Work instructions:
Starting with the line containing "Task: Like the" and going on through the end of the lines, rewrite those lines with "Screen dimensions" replaced by "Screen size" and nothing else changed. Omit the pictures.

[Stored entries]

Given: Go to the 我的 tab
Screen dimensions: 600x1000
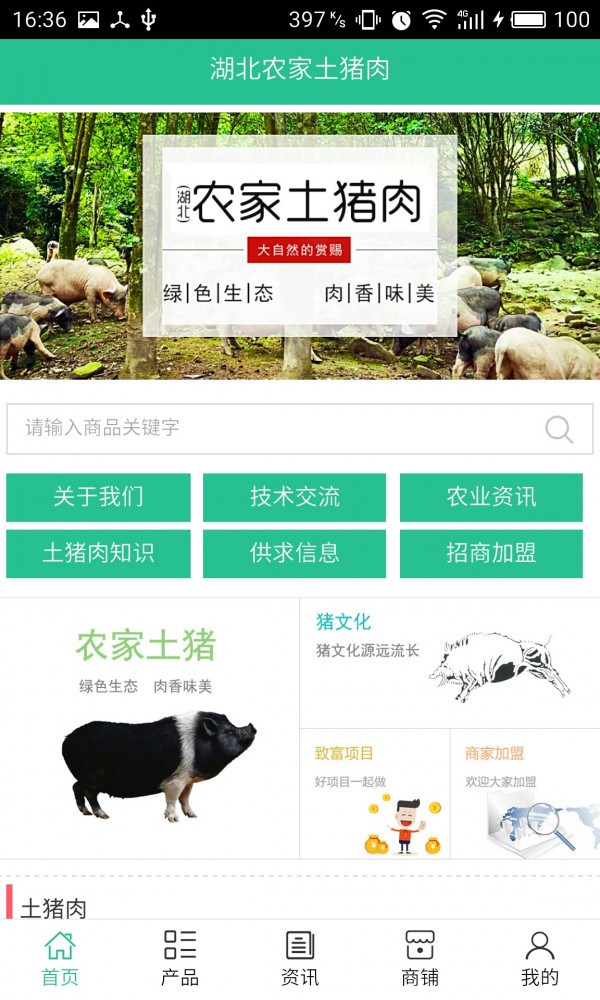Looking at the screenshot, I should coord(540,958).
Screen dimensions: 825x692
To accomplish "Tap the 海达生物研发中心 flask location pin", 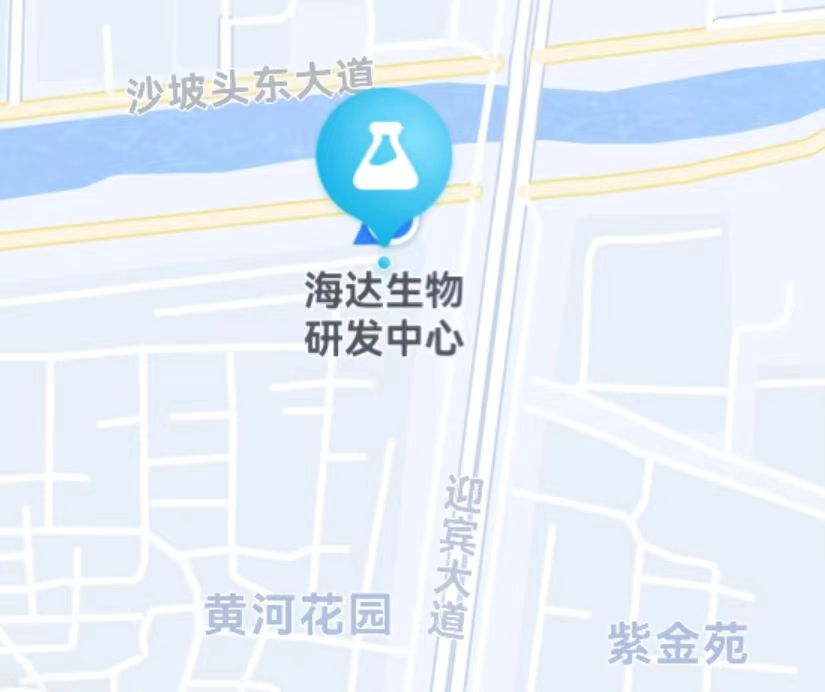I will [x=384, y=158].
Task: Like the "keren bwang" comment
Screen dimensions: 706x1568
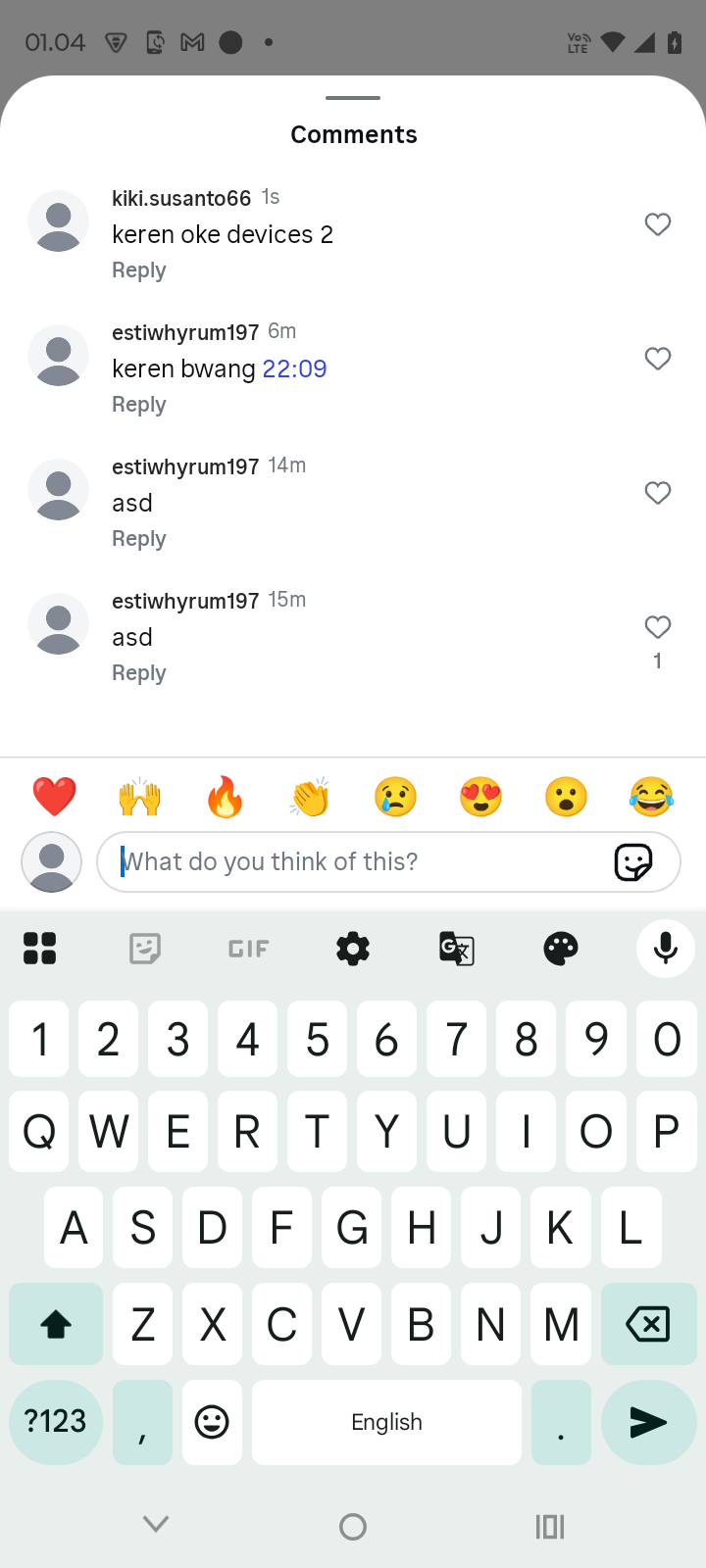Action: click(x=657, y=359)

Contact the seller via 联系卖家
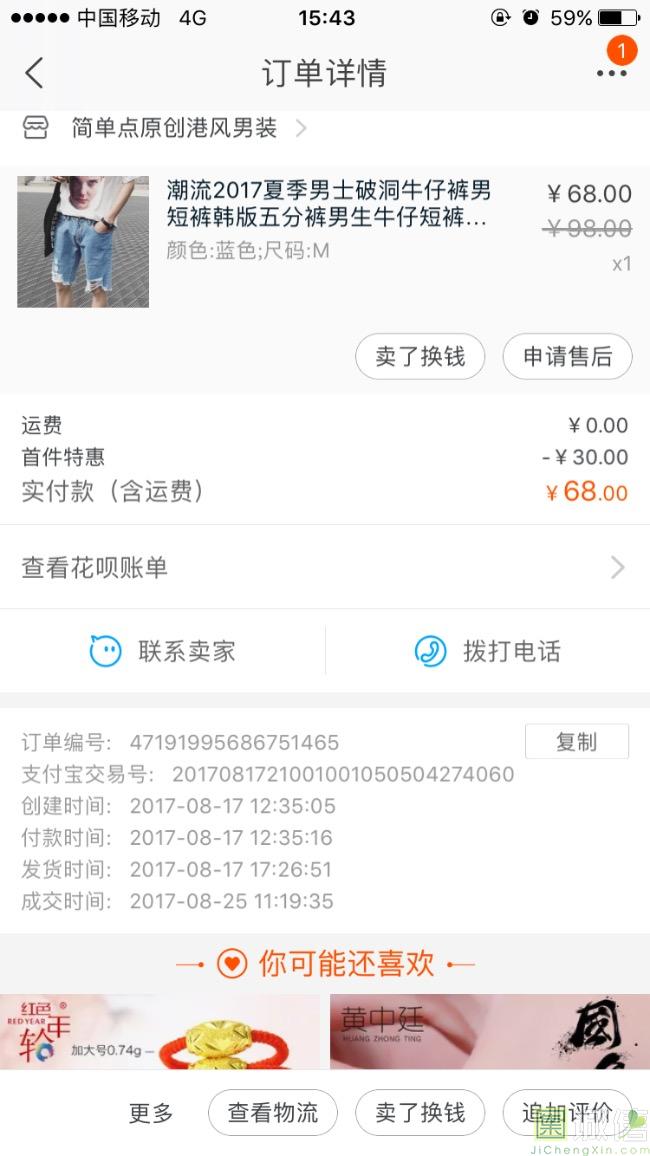pos(163,652)
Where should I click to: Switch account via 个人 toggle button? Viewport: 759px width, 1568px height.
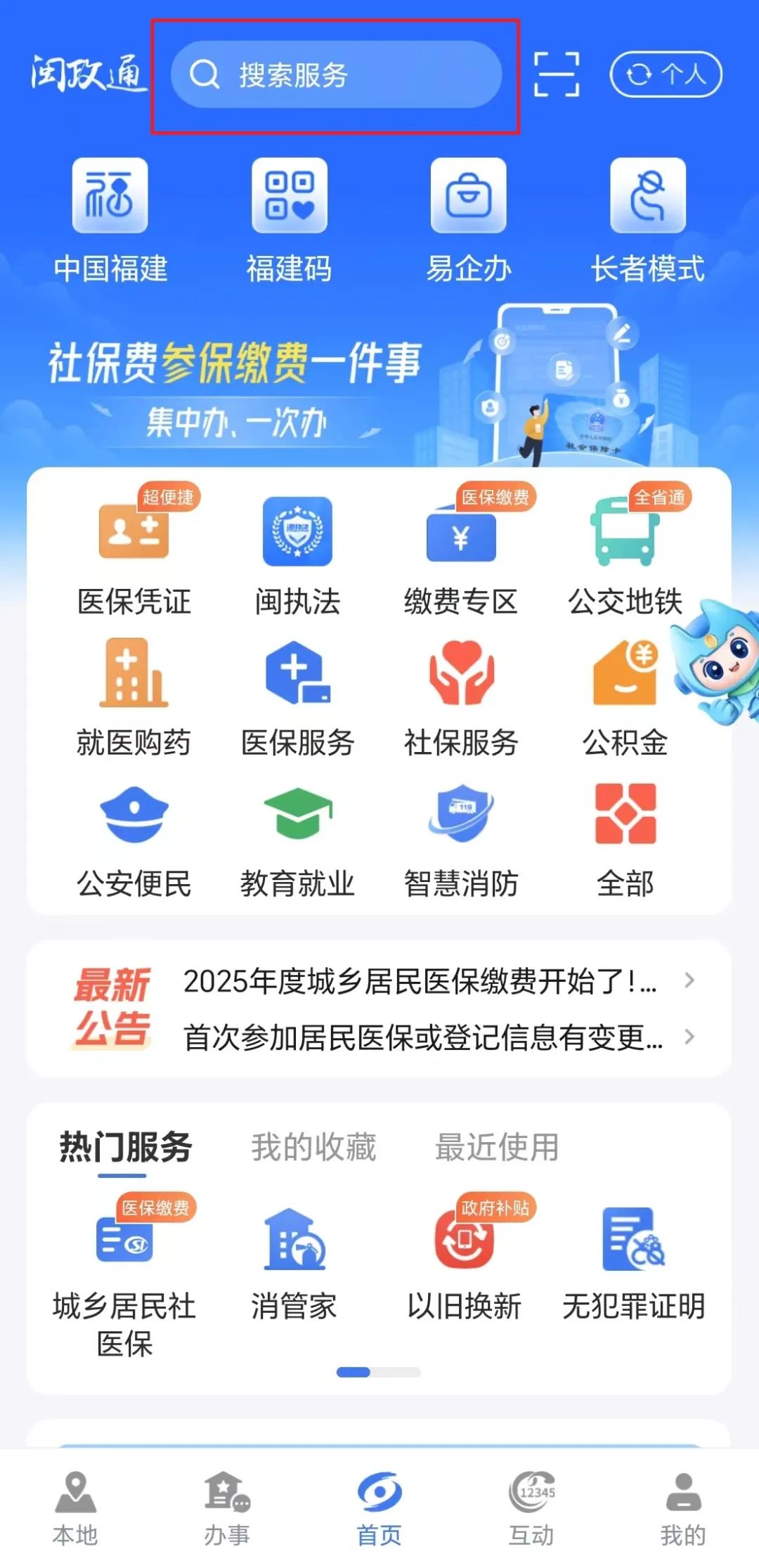(666, 73)
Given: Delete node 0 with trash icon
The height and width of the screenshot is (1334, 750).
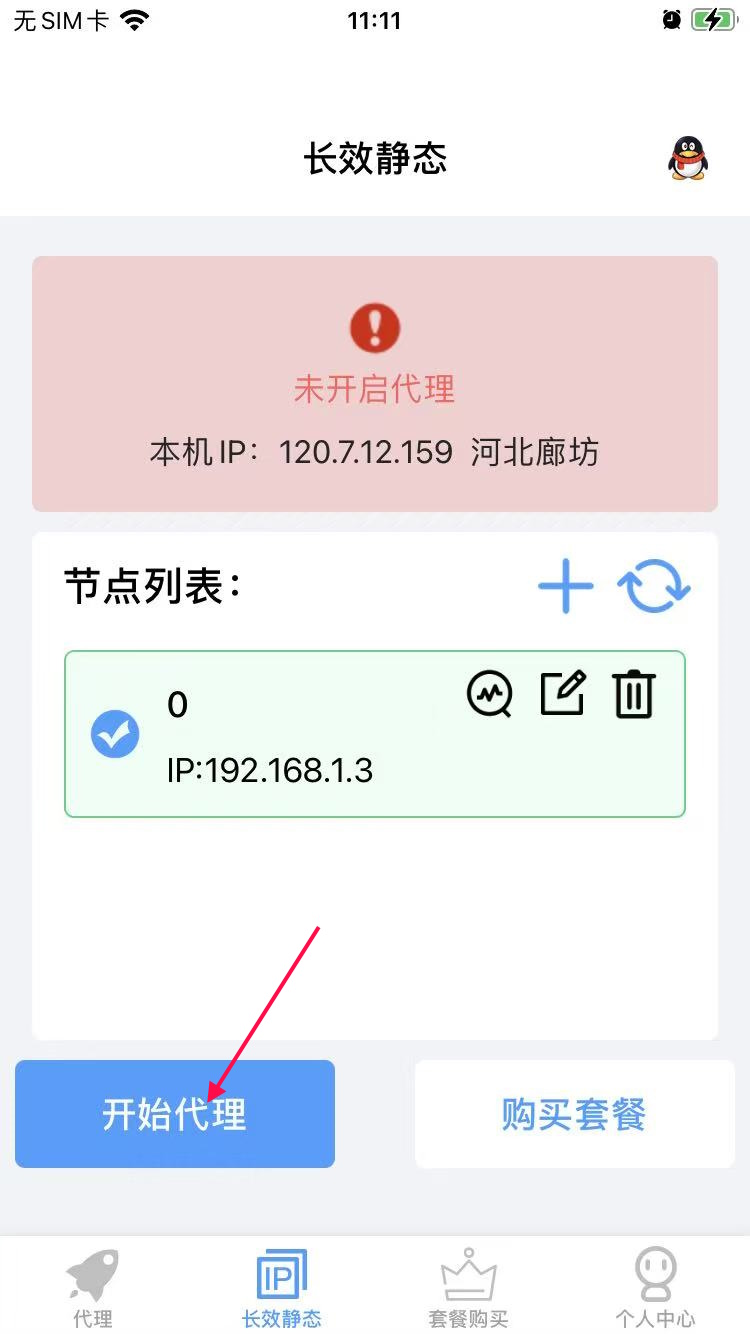Looking at the screenshot, I should pos(634,693).
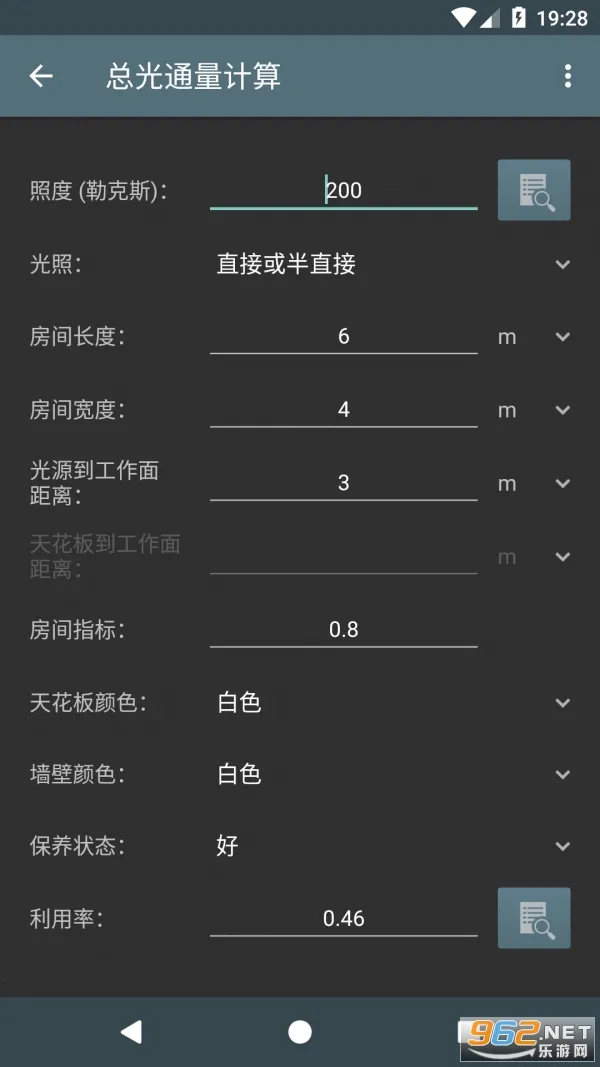Tap the 照度 (勒克斯) input field
Viewport: 600px width, 1067px height.
pyautogui.click(x=343, y=190)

Response below:
Task: Like the "keren bwang" comment
Screen size: 706x1568
Action: click(x=657, y=359)

Contact the seller via 联系卖家
pos(163,652)
Where should I click to: Switch account via 个人 toggle button? Viewport: 759px width, 1568px height.
(666, 73)
Given: Delete node 0 with trash icon
The height and width of the screenshot is (1334, 750).
Looking at the screenshot, I should pos(634,693).
Tap the 照度 (勒克斯) input field
Viewport: 600px width, 1067px height.
pyautogui.click(x=343, y=190)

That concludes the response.